EXERCISE DIRECTIONS → Nothing but the lines below between the line holding "Viewport: 424px width, 263px height." and the line holding "Task: Click the blue curved arrow icon", inclusive, should appear in the answer, each set down exactly.

STUDY MATERIAL →
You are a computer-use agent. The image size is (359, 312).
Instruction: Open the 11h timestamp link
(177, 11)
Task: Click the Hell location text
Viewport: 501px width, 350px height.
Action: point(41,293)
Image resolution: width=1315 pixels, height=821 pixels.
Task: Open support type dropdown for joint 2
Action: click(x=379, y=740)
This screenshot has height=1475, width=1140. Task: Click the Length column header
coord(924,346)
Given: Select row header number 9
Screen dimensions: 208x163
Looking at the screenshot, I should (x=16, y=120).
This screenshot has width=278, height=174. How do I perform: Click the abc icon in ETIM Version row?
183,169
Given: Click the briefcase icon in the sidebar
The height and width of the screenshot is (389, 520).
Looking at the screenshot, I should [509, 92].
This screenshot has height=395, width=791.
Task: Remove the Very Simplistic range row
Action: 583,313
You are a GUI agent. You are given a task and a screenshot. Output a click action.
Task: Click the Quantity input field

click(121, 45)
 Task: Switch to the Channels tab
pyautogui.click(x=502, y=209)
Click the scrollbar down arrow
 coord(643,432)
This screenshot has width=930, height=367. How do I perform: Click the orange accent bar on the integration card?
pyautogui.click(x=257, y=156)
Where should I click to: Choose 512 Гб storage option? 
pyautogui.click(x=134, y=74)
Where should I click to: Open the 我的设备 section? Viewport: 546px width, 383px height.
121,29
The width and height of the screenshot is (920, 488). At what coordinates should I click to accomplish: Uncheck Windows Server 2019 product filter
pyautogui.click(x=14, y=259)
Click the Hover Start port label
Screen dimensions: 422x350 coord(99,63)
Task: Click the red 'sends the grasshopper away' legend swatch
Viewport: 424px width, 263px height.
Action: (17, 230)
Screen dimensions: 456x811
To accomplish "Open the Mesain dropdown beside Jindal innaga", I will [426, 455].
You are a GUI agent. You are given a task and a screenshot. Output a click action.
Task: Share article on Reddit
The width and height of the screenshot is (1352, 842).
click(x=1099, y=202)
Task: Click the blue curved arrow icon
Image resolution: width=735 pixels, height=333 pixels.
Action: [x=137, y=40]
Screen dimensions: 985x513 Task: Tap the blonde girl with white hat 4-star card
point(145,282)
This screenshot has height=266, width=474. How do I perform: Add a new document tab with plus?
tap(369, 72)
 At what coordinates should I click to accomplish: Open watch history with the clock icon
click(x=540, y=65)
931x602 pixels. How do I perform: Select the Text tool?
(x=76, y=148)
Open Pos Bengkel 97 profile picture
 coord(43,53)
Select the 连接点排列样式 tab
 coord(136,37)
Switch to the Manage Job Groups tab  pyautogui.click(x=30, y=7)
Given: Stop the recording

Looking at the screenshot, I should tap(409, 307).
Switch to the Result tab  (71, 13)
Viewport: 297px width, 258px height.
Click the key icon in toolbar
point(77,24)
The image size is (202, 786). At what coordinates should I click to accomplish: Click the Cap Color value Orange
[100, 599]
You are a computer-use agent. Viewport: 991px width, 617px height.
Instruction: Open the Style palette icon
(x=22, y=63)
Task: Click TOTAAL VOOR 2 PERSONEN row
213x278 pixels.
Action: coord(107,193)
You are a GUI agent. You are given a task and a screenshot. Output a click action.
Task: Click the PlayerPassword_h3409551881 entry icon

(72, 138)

OUTPUT OF THE TASK →
Viewport: 424px width, 263px height.
Action: (17, 230)
Screen dimensions: 456x811
To accomplish "Open the Mesain dropdown beside Jindal innaga", I will [426, 455].
You are a GUI agent. You are given a task and a screenshot. Output a click action.
Task: Share article on Reddit
The width and height of the screenshot is (1352, 842).
click(x=1099, y=202)
Task: Click the blue curved arrow icon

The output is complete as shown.